I don't think this only affects a small percentage of customers. Maybe only a small percentage will notice.
This will affect any user with a high standard deviation in their application's response time.
Lets take an extreme case as an example: An application that has an average response time of 100ms, however 1% of the responses have a 3s response time.
They have relatively small load and they only have 2 web dynos running.
The admin thinks: We have this occasional slow response, but it should be fine. When one dyno is chewing on the 3s task, the other dyno will pick up the slack. Wrong.
With random routing, when one dyno is chewing on the slow task, 50% of the incoming requests are stacking up in that dyno's queue. The other dyno may be able to easily handle it's load, but half of your responses are still getting hit with 3s+ delays.
This is an extreme example, but this is not a rare issue. As the admin, unless you know about this issue, you will be perplexed by the seemingly random slow response times your users will be reporting. You won't see the problem in your logs, or your New Relic performance reports, but your customers will notice.
As others have pointed out, a major selling point of Heroku is it is supposed to "just work." These sorts of issues are supposed to be intelligently handled by their super-slick infrastructure. In my opinion, this is a serious issue. The fact that this has been biting users for 3 years now and Heroku is only willing to address the problem after they get major bad press is disheartening.
I have always been impressed by Heroku, especially how they constantly step up, admit their mistakes, and appear to be as transparent as possible about how they will fix their issues. This situation is seriously disappointing.
I am sure this is a very difficult problem to solve at their scale, but this is really what we as customers are paying them to solve.
Assuming you keep your prices roughly the same, the computation needed for assigning an available dyno becomes exponentially harder(costlier) as more dynos are added to the ecosystem. Thats why they changed the intelligent routing to random routing; to save cpu cycles.
The decision made by heroku was not an engineering decision, it was a business decision. While it is quite a bit frustrating, it is understandable and I don't think it will change. Since reverting a whole infrastructure to its original no-longer-profitable position is generally not a smart move.
A simple intelligent router may have 2^n performance, but I cannot imagine there are not other solutions that would bring performance closer to linear. I am not a queue theory expert, but I know they are out there. This is a well studied area of CS.
This is not only a problem for non-concurrent applications. It will become a problem as dyno usage increases for any application. The major factors will be the standard deviation of your response times and the number of responses you can handle per dyno. The issue just manifests first in applications that can only handle one request per dyno.
The purple line is a multi-threaded application.
No matter how concurrent your framework, it is still possible to overload the resources of a single dyno.
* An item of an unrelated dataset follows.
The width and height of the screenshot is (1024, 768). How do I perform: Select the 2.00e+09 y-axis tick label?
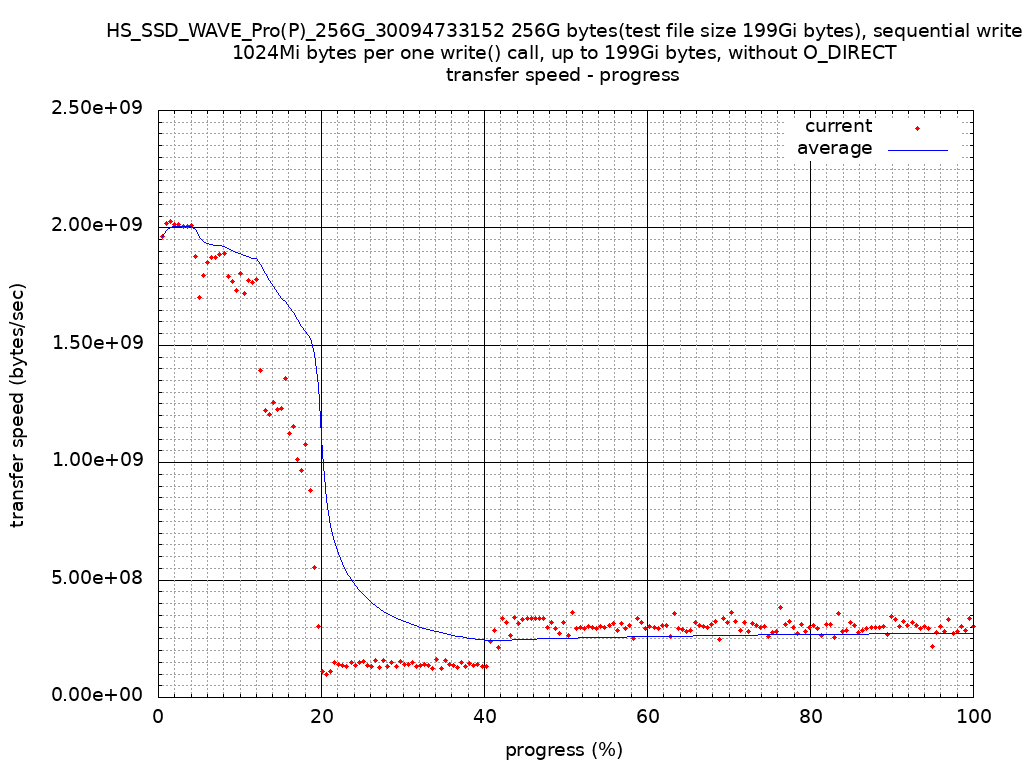(98, 225)
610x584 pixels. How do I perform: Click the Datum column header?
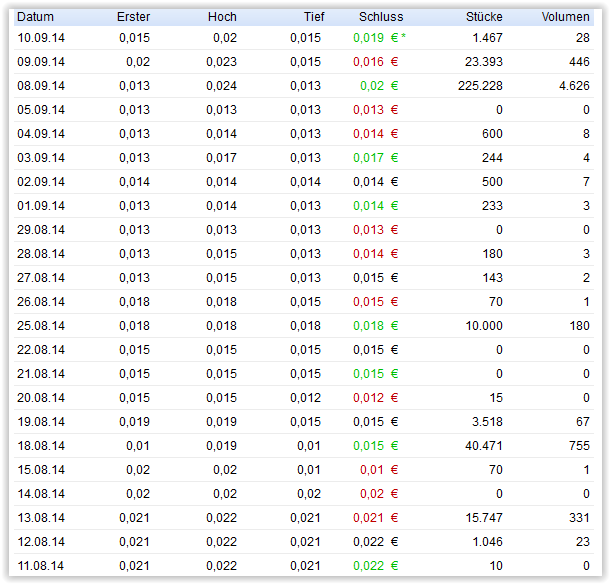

When that happens, the router will continue to stack requests up in the queue.
What I see in that graph's purple line is that with the most basic concurrency you can have that is not nil, you get better times than some statistically optimal load-distributing solution (choice of two). I'd like to see similar graphs with 4, 8, or more workers to compare them.
There are probably some simple techniques whereby dynos can themselves approximate the throughput of routing-to-idle, while Heroku's load-balancers continue to route randomly. For example, if a 'busy' dyno could shed a request, simply throwing it back to get another random assignment, most jam-ups could be alleviated until most dynos are busy. (And even then, the load could be spread more evenly, even in the case of some long requests and unlucky randomization.) Heroku may just need to coach their customers in that direction.